Input material:

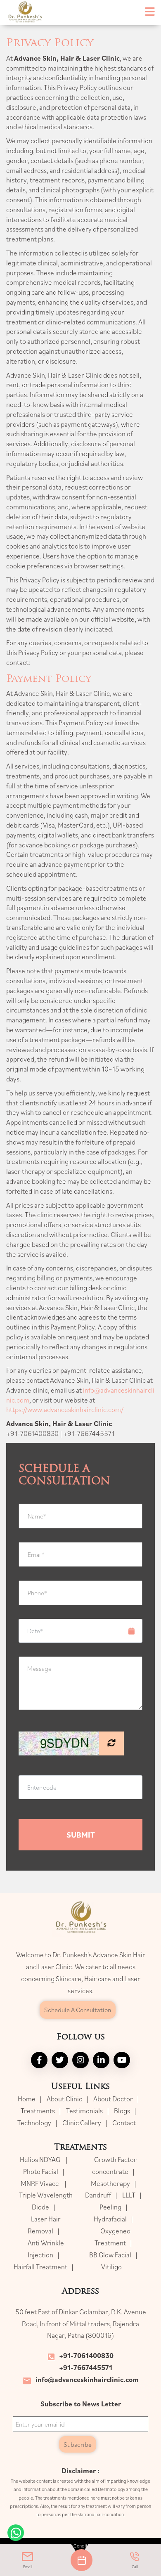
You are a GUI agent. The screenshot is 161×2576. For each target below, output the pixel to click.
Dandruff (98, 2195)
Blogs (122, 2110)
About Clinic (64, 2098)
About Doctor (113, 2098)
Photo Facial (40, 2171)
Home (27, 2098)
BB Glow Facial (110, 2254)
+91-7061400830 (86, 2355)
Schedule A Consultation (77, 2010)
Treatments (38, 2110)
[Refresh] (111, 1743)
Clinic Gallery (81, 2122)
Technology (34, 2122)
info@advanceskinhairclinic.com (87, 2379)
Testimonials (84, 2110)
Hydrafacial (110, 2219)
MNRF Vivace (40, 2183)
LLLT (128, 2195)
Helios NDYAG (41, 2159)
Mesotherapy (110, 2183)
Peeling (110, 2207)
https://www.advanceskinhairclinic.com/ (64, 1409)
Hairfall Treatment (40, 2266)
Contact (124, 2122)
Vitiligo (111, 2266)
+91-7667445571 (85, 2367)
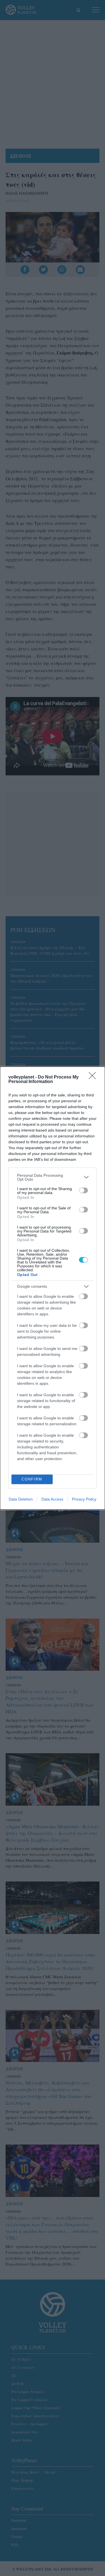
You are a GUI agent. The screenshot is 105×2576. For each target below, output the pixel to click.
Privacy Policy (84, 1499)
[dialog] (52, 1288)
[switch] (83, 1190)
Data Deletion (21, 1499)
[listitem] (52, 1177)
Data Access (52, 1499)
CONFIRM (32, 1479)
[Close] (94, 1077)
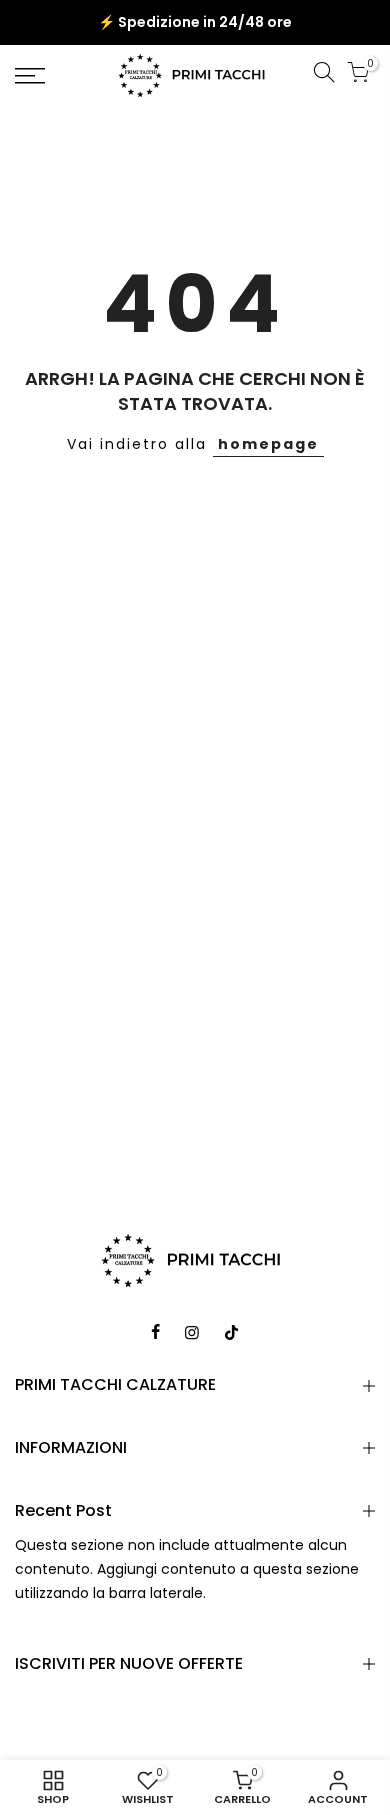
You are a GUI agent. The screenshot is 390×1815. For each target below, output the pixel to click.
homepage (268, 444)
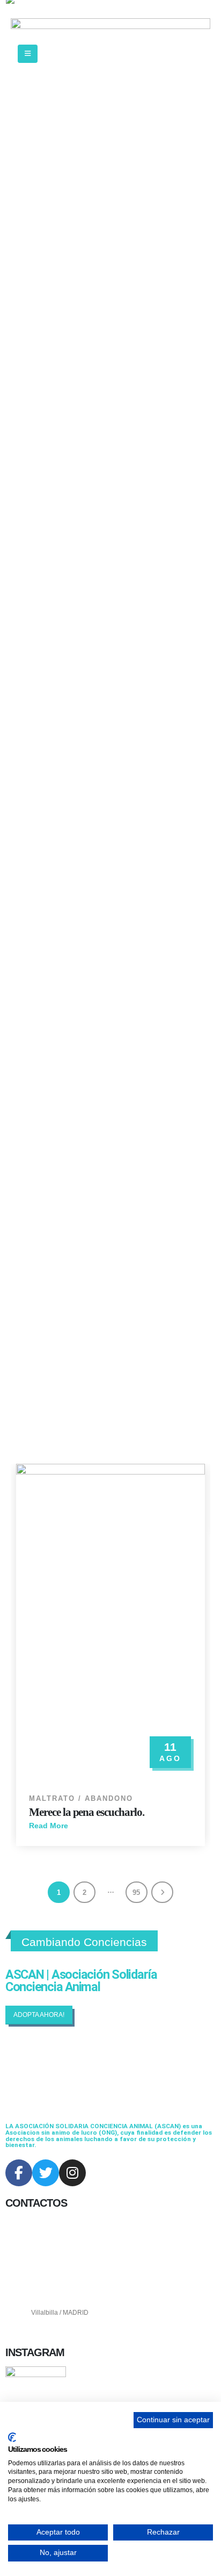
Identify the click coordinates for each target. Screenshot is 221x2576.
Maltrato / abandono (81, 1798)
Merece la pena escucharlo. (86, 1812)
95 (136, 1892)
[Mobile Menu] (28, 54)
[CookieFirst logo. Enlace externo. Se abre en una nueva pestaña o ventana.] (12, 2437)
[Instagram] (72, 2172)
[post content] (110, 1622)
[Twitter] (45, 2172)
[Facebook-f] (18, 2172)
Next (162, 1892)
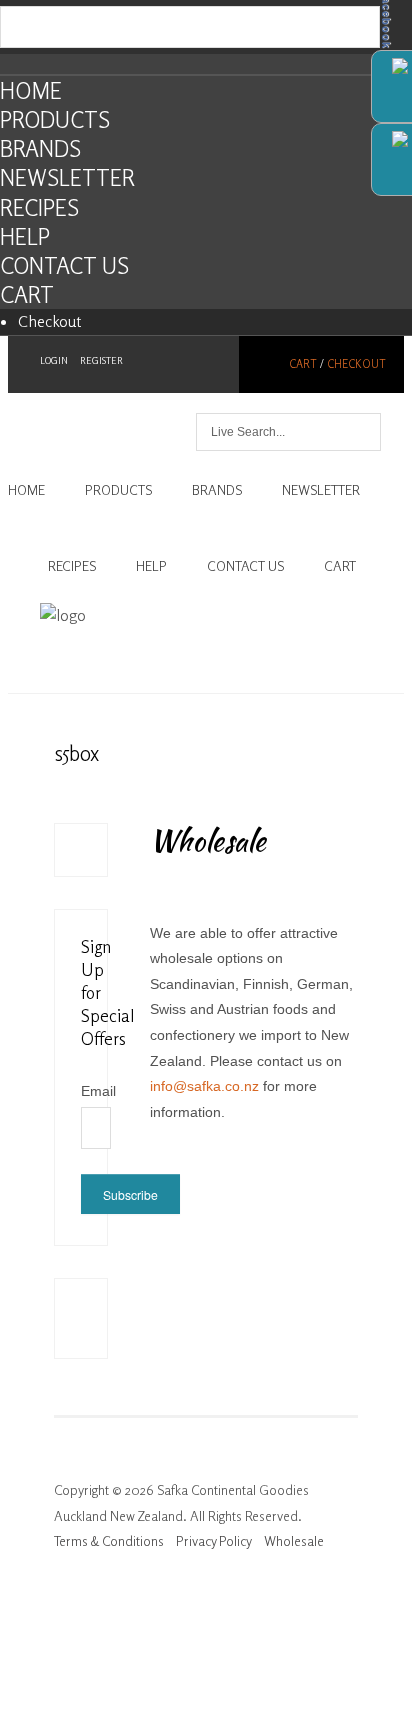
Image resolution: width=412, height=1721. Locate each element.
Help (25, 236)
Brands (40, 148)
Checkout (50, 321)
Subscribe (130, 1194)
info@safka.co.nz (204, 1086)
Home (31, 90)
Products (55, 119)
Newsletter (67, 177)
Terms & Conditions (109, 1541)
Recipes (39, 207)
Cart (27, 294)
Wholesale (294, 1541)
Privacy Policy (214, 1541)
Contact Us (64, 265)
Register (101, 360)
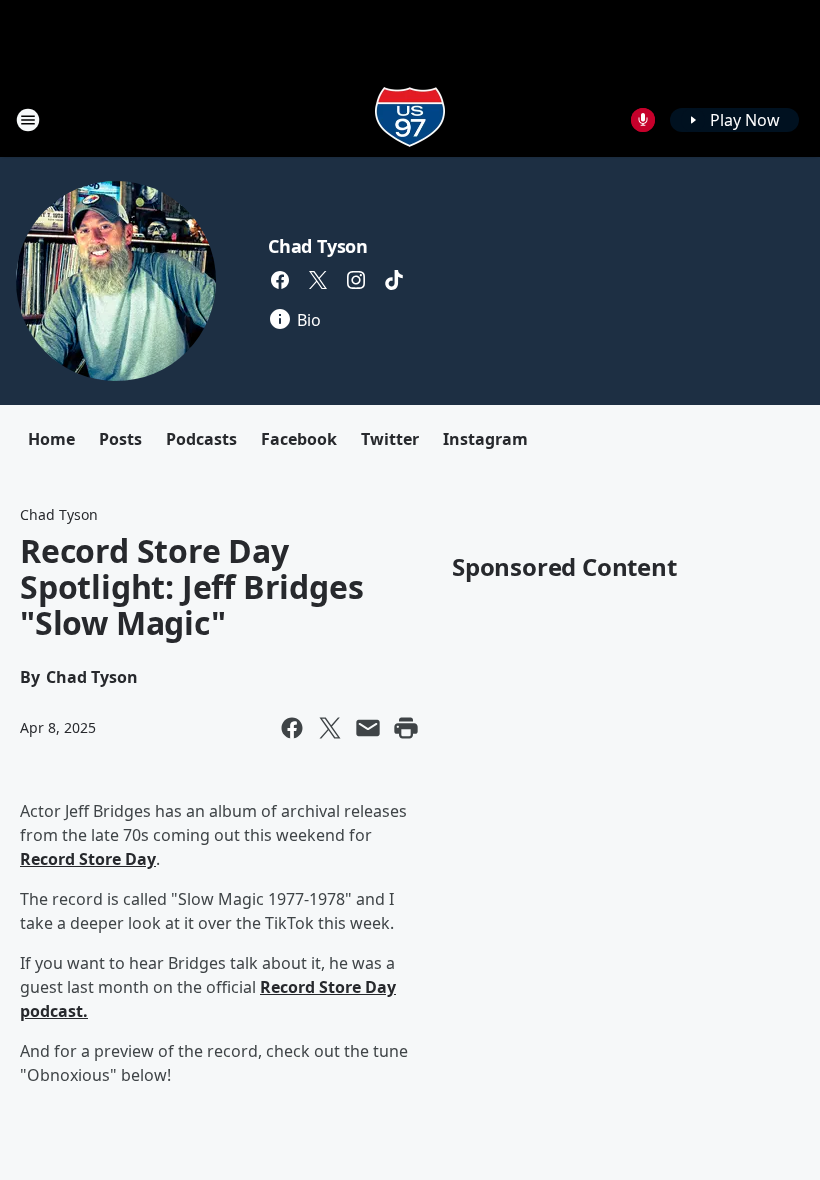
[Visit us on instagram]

Description of the task: Render the records above word for word and leave the pictures out.

Result below:
You are a GUI agent. The screenshot is 161×2576. For each target below, output the pixel to click.
Dandruff (98, 2195)
Blogs (122, 2110)
About Clinic (64, 2098)
About Doctor (113, 2098)
Photo Facial (40, 2171)
Home (27, 2098)
BB Glow Facial (110, 2254)
+91-7061400830 (86, 2355)
Schedule A Consultation (77, 2010)
Treatments (38, 2110)
[Refresh] (111, 1743)
Clinic Gallery (81, 2122)
Technology (34, 2122)
info@advanceskinhairclinic.com (87, 2379)
Testimonials (84, 2110)
Hydrafacial (110, 2219)
MNRF Vivace (40, 2183)
LLLT (128, 2195)
Helios NDYAG (41, 2159)
Mesotherapy (110, 2183)
Peeling (110, 2207)
https://www.advanceskinhairclinic.com/ (64, 1409)
Hairfall Treatment (40, 2266)
Contact (124, 2122)
Vitiligo (111, 2266)
+91-7667445571 (85, 2367)
You are a GUI agent. The screenshot is 105×2576. For each target below, output the pixel to click.
Privacy Policy (84, 1499)
[dialog] (52, 1288)
[switch] (83, 1190)
Data Deletion (21, 1499)
[listitem] (52, 1177)
Data Access (52, 1499)
CONFIRM (32, 1479)
[Close] (94, 1077)
You are a GUI agent. The screenshot is 390×1815. For each target below, output the pixel to click.
homepage (268, 444)
Identify the click coordinates for each target. Screenshot is 221x2576.
Maltrato / abandono (81, 1798)
Merece la pena escucharlo. (86, 1812)
95 (136, 1892)
[Mobile Menu] (28, 54)
[CookieFirst logo. Enlace externo. Se abre en una nueva pestaña o ventana.] (12, 2437)
[Instagram] (72, 2172)
[post content] (110, 1622)
[Twitter] (45, 2172)
[Facebook-f] (18, 2172)
Next (162, 1892)
Image resolution: width=412, height=1721. Locate each element.
Help (25, 236)
Brands (40, 148)
Checkout (50, 321)
Subscribe (130, 1194)
info@safka.co.nz (204, 1086)
Home (31, 90)
Products (55, 119)
Newsletter (67, 177)
Terms & Conditions (109, 1541)
Recipes (39, 207)
Cart (27, 294)
Wholesale (294, 1541)
Privacy Policy (214, 1541)
Contact Us (64, 265)
Register (101, 360)
[Visit us on instagram]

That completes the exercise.